男達がいつ下手に出たのか、それは俺にもわからなかったが少なくとも安心してみていられる喧嘩だった。

何故なら、男達と赤毛の女ではその実力に差がありすぎる。ほっといても、赤毛の女が負けることはないだろう。

「ぐあっ!!」

そんなことを考えている間にも、男達は赤毛の女にこてんぱんにやられていた。

「どうした?もう終わりか?」

「ふ…ふざけやがって!!」

すると、男達はとうとう拳以外の実力行使に出た。男達はナイフや剣を抜いて赤毛の女に向けて構えた。

さすがにここら辺が限界かな……。

俺がそんなことを考えている間も相方の青毛の女は黙々と食事を続けている。

理由は簡単。武器を使ったところで実力差は埋まらないからだ。

だが、問題なのは赤毛の女も剣を抜いたことだった。

「私に剣を抜かせたと言うことは、死を覚悟したと受け取っていいのだな?」

おまけにこんなことを言っているし、赤毛の女もすっかりその気になっている。

「死ねえぇぇ!!!!!!!」

男の一人が赤毛の女に襲い掛かった時

バリィン!!!!

その襲いかかった男の頭に俺が投げた皿が見事に直撃した。赤毛の女は俺の投げた皿に気づいて身を退いてかわした。
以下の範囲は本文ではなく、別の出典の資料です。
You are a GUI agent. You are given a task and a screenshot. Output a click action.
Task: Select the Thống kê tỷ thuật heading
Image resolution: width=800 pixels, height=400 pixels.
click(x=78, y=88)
店内の視線が一瞬で俺に集まった。食事を続けていた青毛の女も俺の方をじっと見ていた。ただし、さっきまでの優しい視線はそこになく、俺を敵とみなすかどうかそれを見極めようとしている目をしていた。

「何の真似だ?」

俺にそう問いかけてきたのは赤毛の女だった。女は喧嘩を邪魔されたことが気に入らなかったのか、ひどく不機嫌な顔をしていた。

「喧嘩なら俺も止めないが、そんな物騒なもので殺るつもりのようだったから、止めさせてもらったまでだ」

「喧嘩屋……では、なさそうだな」

赤毛の女は最初に口にした言葉をすぐに撤回した。

確かに、俺の服装はジーパンに黒いシャツ、そして腕の部分を腰に巻いてあるジージャンだった。それと俺自身の風貌が加われば、喧嘩屋に見られてもおかしくはない。

「で、どうするつもりだ?喧嘩を邪魔してただではすまないぞ」

赤毛の女は冷たく言い捨てた。

だが、俺も喧嘩を止めることなど何度もしてきたし、その後のことも何度も経験済みだ。

俺が殴り合いから先を止める理由はただ一つ。食事の最中に変なものを見たくないからだ。

「どうするもこうするもそっち次第だ。ここで喧嘩をお開きにするならそれでよし。もし、このまま殴りあいの先を続けるつもりなら……」

「続けるつもりなら……何だ?」

「両方とも容赦なく叩きのめす」

俺は赤毛の女に倣ってきっぱりと言い切った。こういう場合、おどおどした態度はそれだけで反感を買う。

まあ、答えが答えだから、どっちからも反感を買うことに変わりはないが……。

俺のこの答えに酒場中が静まり返った。さっきまで聞こえていた雑談は一切聞こえなくなった。

しばらく…この沈黙が続いたが、その沈黙を破ったのは赤毛の女の言葉だった。

「……まあいい。どの道、喧嘩を途中で止められてつまらなくなった。そこまで言うのなら私は手を引こう」

赤毛の女は剣を鞘に収めた。

「あっ!!こいつ…昼間の!!!」

すると、男達の中に昼間のスリを見つけた。